*Recorded information*
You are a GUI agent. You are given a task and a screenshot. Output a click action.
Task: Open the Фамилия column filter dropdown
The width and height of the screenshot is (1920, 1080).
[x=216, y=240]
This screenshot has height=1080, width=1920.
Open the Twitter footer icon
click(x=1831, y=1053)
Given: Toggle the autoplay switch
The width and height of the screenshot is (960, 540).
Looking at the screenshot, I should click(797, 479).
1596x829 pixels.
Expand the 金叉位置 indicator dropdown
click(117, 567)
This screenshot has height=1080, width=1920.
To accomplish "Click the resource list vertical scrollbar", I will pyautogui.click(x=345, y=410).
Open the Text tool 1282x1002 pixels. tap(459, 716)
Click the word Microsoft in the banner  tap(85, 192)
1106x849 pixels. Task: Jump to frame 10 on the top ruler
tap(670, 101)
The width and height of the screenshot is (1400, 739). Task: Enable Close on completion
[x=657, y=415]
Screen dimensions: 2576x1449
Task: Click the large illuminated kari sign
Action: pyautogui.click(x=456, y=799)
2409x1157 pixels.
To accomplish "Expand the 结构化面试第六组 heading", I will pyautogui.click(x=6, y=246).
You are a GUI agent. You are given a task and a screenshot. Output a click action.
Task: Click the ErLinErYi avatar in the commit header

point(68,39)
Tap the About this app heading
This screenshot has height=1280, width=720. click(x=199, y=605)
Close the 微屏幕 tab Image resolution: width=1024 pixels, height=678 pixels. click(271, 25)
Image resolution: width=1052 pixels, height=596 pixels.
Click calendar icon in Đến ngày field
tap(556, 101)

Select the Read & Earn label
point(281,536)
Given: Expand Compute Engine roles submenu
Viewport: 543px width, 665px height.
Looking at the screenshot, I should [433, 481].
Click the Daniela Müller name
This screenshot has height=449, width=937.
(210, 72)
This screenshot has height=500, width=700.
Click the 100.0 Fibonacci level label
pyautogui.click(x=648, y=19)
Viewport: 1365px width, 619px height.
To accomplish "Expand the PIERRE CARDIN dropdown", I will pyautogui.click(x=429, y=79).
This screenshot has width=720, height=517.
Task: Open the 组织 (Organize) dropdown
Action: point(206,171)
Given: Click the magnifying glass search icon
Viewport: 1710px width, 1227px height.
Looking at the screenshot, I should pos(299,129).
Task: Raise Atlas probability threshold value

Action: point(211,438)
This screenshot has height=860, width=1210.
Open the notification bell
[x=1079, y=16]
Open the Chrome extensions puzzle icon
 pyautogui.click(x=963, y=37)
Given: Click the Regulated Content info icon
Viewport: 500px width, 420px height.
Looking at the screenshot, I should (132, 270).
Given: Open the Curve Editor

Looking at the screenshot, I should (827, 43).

*Task*
Count the lines in the entries above that contain the string "heading", matching case exactly, and reply with the number alone.

*Task response*
2